Air operated double diaphragm (AODD) pumps may be able to avoid filter press application concerns. Some of the benefits of AODD pumps include:

sludge slurry
  • They can stall without the need for controls and without consuming energy.
  • They can run dry without damage.
  • They can pass solids and handle abrasives, which minimizes downtime.
  • They can be controlled through pressure regulation, allowing for simple installation and operation.

Additionally, filter presses often use air to control the hydraulic systems required to open and close the press, to press more filtrate from filters (through specialized pneumatic filters bladders) and for the blowdown sequence (needed to flush remaining filtrate from the filter press). 

Using an AODD pump can eliminate the need to run electricity to the press, which facilitates operation, minimizes installation costs and increases safety. 

AODD Pump Selection

AODD pumps can be ordered with components that have a high degree of chemical compatibility.

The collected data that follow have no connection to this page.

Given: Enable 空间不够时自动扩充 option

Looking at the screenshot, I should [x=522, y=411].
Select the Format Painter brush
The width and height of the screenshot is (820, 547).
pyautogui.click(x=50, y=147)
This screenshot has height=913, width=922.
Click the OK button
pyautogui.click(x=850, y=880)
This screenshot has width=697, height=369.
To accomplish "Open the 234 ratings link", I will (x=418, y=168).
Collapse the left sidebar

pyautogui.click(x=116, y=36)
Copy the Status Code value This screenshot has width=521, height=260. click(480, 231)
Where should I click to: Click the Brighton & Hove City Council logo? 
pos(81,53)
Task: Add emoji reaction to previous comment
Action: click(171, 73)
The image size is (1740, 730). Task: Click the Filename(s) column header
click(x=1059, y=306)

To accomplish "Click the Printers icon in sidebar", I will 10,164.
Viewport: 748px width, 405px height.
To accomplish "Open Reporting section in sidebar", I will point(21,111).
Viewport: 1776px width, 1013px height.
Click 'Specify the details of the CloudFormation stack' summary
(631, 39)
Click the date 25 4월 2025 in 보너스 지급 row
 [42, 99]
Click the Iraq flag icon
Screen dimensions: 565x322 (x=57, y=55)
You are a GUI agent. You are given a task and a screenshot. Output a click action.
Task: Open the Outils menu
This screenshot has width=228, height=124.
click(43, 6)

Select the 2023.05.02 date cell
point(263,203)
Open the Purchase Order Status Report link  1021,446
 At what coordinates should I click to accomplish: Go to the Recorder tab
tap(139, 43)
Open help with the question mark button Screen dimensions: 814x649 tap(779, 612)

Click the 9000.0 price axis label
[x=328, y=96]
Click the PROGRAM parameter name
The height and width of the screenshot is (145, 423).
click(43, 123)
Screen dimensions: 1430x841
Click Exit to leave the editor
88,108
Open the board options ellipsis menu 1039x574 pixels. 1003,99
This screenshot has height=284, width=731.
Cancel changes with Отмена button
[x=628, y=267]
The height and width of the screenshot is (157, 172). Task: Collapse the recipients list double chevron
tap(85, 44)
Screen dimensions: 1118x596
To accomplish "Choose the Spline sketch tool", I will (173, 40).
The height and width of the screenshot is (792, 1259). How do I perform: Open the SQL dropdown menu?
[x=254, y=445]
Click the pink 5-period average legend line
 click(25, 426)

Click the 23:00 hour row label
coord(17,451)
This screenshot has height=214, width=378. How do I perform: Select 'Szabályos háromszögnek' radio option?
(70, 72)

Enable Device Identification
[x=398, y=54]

Materials such as stainless steel, polypropylene and conductive polyvinylidene fluoride (CPVDF) are intended to be used in the most aggressive chemical transfer applications.

AODD pumps can be outfitted with diaphragms, balls and seats for abrasive applications, or with long-life polytetrafluoroethylene (PTFE) diaphragms. 

A 2:1 diaphragm pump can be used in parallel with conventional AODDs to achieve higher pressures (up to 200 pounds per square inch [psi]). This pump pairing will extend filter press run times and further dewater filter cakes.

When selecting an AODD pump, look for reliable and efficient air motor technology. This can cut downtime and reduce energy costs.

Consider an AODD pump with an integrated cycle counting sensor that can be wired into a plant control alarm. This will alert personnel when the pump has stalled, allowing for minimal filter press downtime. 

Diaphragm pumps also can be equipped with integrated sensors that alert maintenance personnel of the need to perform a diaphragm change should it rupture, and to stop the pump from running as needed. 

Fluid power products can further maximize efficiency.

Filters and regulators (FRLs) are typically installed in the airline before connecting the diaphragm pump. These FRLs ensure that the diaphragm pump is operating at optimal pressure while protecting it from airline contaminants and moisture. 

Point of use filtration is critical. Moisture and contaminants are absorbed in the air supply as it travels from the main compressor filter to where the equipment operates.